Top of EXTRACTED DATA

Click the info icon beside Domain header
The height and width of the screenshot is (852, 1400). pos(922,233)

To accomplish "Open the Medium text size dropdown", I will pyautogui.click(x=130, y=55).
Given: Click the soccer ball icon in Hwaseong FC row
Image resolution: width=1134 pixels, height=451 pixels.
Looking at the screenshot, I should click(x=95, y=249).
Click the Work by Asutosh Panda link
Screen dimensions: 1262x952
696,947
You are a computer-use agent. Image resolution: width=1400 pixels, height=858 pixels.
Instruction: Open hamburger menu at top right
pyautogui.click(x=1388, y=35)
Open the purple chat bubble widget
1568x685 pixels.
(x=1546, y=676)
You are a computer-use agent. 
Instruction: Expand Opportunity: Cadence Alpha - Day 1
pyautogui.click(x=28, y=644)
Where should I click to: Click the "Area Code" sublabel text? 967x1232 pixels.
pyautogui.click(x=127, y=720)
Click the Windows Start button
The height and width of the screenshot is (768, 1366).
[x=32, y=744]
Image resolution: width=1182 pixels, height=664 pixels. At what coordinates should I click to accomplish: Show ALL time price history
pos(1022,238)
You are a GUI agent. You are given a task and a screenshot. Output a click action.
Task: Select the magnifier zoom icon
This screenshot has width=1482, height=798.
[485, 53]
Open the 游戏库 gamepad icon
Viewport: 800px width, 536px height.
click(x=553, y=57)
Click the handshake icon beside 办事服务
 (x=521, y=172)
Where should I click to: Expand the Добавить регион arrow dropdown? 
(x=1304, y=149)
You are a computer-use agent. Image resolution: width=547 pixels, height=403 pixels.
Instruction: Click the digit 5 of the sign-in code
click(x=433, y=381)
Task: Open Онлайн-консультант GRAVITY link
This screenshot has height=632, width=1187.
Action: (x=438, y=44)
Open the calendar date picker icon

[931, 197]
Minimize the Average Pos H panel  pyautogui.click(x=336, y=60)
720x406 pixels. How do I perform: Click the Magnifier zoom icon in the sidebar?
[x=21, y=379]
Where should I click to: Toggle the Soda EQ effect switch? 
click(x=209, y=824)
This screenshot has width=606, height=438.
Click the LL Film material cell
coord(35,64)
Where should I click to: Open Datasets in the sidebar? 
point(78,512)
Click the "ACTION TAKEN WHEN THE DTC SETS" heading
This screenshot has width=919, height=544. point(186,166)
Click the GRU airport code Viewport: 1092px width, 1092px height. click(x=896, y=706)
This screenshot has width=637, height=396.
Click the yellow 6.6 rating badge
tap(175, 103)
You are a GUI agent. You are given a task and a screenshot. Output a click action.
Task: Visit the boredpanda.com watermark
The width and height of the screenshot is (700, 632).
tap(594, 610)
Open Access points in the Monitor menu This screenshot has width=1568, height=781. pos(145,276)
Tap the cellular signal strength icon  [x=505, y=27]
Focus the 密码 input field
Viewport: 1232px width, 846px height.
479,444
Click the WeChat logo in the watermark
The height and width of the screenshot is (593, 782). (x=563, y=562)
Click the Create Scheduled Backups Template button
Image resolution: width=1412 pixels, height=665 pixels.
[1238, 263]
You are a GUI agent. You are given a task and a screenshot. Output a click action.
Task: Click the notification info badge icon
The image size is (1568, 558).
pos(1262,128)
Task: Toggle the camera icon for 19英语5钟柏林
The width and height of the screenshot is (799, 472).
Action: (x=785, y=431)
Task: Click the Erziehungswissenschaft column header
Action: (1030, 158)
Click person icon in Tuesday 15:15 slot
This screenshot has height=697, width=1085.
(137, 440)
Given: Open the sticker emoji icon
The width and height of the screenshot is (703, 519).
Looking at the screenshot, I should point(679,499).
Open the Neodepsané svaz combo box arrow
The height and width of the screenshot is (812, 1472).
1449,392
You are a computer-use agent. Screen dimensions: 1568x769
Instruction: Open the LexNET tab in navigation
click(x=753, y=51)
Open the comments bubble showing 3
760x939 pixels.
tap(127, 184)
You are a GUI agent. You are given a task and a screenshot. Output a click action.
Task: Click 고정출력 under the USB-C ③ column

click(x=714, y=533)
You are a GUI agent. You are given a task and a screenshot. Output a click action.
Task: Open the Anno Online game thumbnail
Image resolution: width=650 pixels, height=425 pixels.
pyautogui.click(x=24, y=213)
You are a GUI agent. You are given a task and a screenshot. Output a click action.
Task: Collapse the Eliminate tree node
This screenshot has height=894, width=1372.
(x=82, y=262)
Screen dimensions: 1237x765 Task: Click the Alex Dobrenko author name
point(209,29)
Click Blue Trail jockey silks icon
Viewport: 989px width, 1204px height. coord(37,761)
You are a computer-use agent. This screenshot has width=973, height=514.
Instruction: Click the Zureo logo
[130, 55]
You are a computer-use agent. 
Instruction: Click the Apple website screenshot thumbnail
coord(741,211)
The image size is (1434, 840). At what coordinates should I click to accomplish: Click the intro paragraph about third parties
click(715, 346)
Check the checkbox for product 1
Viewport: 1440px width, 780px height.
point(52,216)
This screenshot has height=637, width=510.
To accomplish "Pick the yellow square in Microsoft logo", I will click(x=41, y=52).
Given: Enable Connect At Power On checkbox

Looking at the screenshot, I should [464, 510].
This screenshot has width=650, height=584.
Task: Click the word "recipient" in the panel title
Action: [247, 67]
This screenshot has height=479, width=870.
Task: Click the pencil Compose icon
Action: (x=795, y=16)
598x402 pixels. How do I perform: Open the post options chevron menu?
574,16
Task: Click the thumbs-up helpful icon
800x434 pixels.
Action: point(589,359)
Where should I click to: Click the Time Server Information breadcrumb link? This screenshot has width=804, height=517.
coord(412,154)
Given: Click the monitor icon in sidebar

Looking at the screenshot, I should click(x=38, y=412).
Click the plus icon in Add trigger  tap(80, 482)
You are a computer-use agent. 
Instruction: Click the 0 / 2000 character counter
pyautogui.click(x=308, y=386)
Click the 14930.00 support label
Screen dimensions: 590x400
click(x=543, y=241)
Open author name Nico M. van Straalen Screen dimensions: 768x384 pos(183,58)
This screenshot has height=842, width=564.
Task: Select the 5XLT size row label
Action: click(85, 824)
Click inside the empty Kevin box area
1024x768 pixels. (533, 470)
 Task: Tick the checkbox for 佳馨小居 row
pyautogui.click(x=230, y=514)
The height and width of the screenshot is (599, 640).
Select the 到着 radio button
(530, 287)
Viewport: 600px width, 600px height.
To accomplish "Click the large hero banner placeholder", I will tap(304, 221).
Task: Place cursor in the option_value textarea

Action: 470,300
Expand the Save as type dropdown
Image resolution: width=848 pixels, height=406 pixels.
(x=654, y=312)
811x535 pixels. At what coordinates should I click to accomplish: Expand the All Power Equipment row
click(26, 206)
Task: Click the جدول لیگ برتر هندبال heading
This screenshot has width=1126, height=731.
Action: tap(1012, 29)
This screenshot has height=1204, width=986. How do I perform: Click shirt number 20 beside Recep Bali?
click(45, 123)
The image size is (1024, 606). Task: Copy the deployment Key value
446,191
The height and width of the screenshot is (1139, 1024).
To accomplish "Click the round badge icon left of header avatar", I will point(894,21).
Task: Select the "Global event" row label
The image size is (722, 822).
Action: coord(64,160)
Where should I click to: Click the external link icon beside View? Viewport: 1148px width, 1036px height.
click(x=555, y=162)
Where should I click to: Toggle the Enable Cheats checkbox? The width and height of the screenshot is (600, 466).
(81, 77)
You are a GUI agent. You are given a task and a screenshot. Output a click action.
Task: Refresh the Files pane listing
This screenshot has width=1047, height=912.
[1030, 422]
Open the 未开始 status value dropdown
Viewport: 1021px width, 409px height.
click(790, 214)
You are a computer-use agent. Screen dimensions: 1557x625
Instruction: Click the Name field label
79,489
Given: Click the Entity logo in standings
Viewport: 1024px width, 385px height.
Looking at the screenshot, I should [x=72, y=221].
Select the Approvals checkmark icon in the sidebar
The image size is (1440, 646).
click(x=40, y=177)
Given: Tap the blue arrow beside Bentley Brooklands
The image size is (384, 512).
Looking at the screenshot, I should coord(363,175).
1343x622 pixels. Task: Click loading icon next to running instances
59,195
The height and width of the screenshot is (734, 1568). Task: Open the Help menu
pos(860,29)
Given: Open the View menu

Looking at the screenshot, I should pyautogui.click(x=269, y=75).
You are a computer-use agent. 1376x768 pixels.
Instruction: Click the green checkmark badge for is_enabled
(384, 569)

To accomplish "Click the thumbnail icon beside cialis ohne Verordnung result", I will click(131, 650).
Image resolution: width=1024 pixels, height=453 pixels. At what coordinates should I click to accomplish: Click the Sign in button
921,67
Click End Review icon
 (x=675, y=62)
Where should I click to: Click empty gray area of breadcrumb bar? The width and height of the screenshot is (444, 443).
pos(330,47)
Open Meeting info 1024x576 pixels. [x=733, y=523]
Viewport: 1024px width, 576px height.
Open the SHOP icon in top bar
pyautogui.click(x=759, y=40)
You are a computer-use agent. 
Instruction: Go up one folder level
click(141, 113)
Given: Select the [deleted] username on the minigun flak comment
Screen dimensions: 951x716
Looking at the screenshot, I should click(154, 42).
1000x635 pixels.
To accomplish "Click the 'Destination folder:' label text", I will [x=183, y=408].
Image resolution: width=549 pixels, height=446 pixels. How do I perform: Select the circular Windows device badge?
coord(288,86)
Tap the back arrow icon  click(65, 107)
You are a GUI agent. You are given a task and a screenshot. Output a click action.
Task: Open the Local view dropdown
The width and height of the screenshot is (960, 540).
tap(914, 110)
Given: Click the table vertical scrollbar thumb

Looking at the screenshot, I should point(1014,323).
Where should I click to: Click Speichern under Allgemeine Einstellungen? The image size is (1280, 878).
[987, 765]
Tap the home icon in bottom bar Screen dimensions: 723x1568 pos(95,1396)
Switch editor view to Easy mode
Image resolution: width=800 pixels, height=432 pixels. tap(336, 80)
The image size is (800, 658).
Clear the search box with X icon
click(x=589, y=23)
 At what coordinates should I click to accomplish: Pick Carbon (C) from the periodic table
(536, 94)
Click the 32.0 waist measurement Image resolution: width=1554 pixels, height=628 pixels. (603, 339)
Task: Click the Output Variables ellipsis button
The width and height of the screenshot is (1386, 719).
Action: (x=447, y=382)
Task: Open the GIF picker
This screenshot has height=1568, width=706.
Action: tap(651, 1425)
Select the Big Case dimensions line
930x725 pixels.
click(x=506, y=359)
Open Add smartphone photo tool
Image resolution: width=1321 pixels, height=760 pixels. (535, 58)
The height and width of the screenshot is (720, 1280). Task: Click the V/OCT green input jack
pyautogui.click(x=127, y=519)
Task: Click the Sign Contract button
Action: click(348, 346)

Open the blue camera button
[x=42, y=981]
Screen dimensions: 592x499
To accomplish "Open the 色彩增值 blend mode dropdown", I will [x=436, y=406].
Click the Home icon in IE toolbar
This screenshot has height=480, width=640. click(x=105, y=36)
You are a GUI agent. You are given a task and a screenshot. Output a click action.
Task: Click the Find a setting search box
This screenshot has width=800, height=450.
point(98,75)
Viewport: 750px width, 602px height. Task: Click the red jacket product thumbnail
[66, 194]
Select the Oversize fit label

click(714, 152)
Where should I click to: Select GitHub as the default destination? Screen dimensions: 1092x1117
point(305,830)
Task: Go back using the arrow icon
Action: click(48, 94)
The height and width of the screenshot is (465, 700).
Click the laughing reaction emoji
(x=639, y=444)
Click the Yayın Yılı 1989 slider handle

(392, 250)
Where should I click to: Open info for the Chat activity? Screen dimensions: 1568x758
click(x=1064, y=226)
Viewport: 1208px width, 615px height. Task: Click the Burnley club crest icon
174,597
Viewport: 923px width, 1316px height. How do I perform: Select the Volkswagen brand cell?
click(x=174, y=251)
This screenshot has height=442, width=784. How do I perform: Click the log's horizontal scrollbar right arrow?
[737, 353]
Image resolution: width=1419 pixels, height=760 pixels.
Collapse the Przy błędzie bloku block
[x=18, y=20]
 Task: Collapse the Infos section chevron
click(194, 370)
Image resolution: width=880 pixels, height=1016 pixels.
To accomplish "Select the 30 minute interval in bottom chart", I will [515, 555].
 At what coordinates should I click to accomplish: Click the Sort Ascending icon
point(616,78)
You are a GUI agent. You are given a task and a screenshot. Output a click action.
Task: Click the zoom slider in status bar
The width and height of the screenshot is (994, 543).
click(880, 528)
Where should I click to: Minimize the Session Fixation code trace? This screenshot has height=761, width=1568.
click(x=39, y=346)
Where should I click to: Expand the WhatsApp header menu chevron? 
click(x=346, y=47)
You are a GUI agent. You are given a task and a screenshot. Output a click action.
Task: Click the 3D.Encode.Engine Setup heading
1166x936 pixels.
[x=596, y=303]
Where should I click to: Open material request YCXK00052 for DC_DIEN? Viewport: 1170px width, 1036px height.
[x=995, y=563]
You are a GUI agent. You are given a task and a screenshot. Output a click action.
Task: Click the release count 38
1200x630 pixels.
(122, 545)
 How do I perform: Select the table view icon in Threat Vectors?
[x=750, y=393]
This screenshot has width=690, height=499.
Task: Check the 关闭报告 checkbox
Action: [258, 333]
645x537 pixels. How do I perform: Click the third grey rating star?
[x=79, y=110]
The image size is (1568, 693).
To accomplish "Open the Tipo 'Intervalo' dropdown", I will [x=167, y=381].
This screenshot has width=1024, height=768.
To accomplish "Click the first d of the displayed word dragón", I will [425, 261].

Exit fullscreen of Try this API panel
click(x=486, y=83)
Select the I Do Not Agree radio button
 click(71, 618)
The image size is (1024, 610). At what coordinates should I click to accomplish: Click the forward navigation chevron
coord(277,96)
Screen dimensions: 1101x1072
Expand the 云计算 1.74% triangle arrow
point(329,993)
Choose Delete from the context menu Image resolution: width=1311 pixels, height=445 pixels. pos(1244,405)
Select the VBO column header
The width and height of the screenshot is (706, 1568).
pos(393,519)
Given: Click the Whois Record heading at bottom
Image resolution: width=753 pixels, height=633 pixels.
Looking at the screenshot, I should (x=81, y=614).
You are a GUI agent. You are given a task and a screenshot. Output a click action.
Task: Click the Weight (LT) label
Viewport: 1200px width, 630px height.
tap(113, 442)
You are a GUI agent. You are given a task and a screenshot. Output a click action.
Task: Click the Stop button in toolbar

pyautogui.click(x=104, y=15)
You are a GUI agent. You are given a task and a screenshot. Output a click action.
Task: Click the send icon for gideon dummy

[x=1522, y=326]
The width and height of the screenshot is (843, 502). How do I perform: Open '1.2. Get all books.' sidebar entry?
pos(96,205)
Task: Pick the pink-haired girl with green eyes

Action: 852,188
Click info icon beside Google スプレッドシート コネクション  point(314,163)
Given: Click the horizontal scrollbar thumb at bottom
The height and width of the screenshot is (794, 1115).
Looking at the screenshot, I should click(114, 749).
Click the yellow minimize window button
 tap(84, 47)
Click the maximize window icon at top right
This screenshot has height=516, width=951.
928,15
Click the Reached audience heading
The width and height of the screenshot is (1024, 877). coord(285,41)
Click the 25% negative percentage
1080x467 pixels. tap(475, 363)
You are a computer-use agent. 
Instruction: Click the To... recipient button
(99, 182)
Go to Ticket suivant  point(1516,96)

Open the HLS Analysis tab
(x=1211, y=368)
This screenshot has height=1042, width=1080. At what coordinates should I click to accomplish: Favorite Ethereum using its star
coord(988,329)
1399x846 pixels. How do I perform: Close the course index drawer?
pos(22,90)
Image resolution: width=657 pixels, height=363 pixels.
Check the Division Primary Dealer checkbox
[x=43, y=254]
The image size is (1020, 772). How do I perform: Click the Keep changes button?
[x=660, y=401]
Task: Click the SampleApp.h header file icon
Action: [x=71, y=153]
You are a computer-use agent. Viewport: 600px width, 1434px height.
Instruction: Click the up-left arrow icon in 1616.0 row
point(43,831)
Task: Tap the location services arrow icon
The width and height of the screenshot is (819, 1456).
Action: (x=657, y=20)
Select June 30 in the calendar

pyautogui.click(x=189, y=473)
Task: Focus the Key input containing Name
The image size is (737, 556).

Bottom of EXTRACTED DATA

Write out, please, only the lines from the one with "Task: Focus the Key input containing Name" through the last line above, both included and unchanged.

Task: Focus the Key input containing Name
The image size is (737, 556).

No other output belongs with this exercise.